PLV4502– Livro 29 – Diário, 12/09/2023
12092023
A morte, para muitos é a satisfação de uma alma pecadora. Morreu, já foi sentar à direita de Deus. No meu modo de ver, no meu conhecimento, a morte não santifica nem condena ninguém. Cada espírito, quando deixa o seu corpo físico, vai para o astral, vai para o céu, vai para o mundo espiritual, tal qual era aqui na Terra. Não há ruptura de continuidade. Não se deixa algo para assumir outro algo qualquer. A evolução no corpo físico é um pequeno adendo que se acrescenta na evolução atual do espírito, esses pequenos adendos são conseguidos através de seu instrumento, para interagir na matéria, seu corpo físico.
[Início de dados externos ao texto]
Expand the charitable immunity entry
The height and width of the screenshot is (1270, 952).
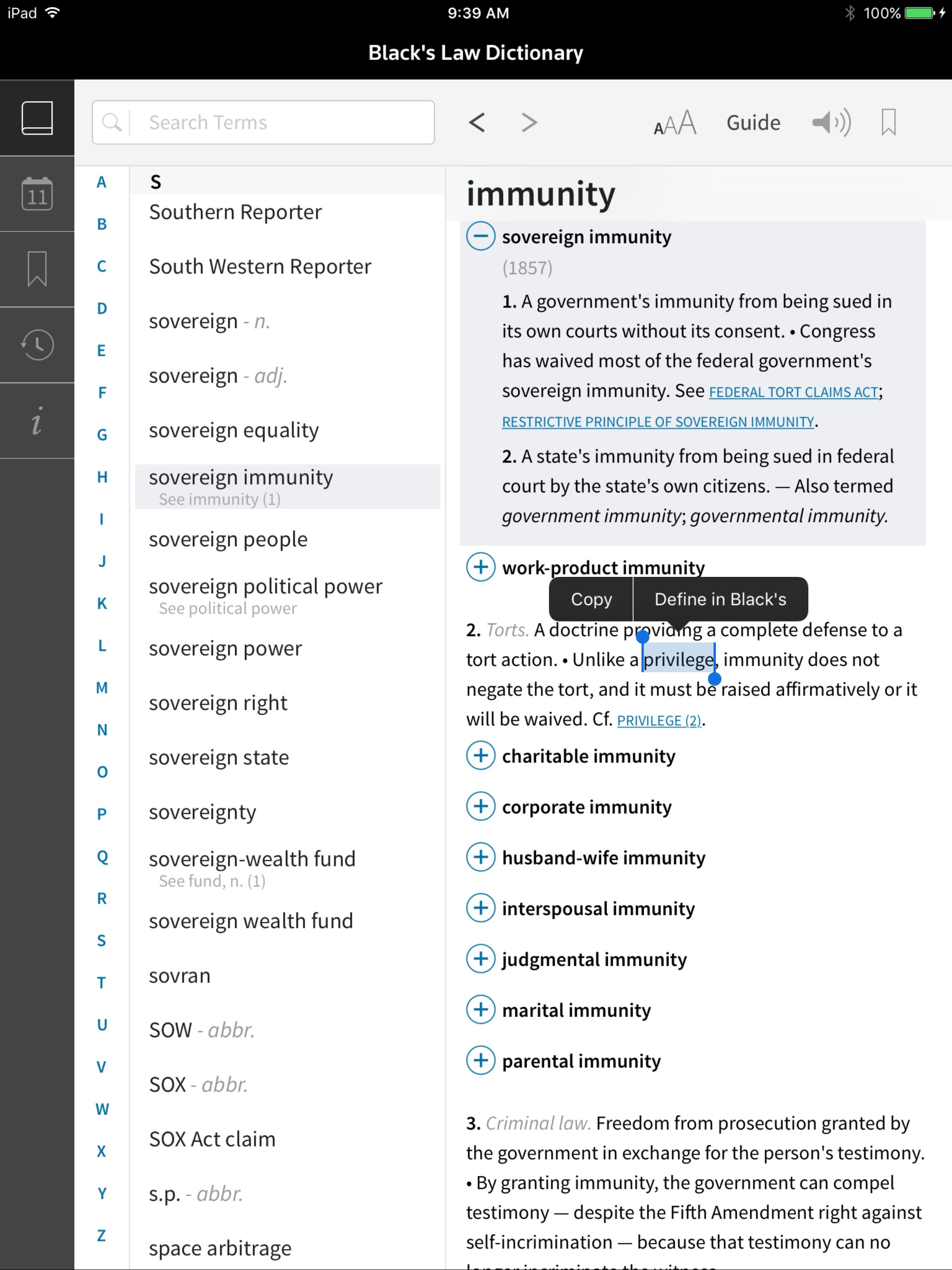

O espírito sempre vai assumir as consequências da atividade do corpo, sejam elas quaisquer. O que for bom o evolui e o que for contrário a grande lei, terá que ressarcir. Jesus sintetiza assim: “A semeadura é livre, mas a colheita é obrigatória”. Não há fórmula mágica, tudo são consequências do poder criador do próprio ser humano, seu pensamento, o poder que o iguala a Deus. Na ignorância desse poder, ele se transforma em uma espada de dois gumes, criando sem sopesar as consequências de seus atos. Enjambra pensamentos proibidos a qualquer ouvido, depois acusa à Deus de o perseguir com a quantidade de pedras, espinhos, cobras e lagartos que encontra em seu caminho. Cada um é o resultado de suas criações.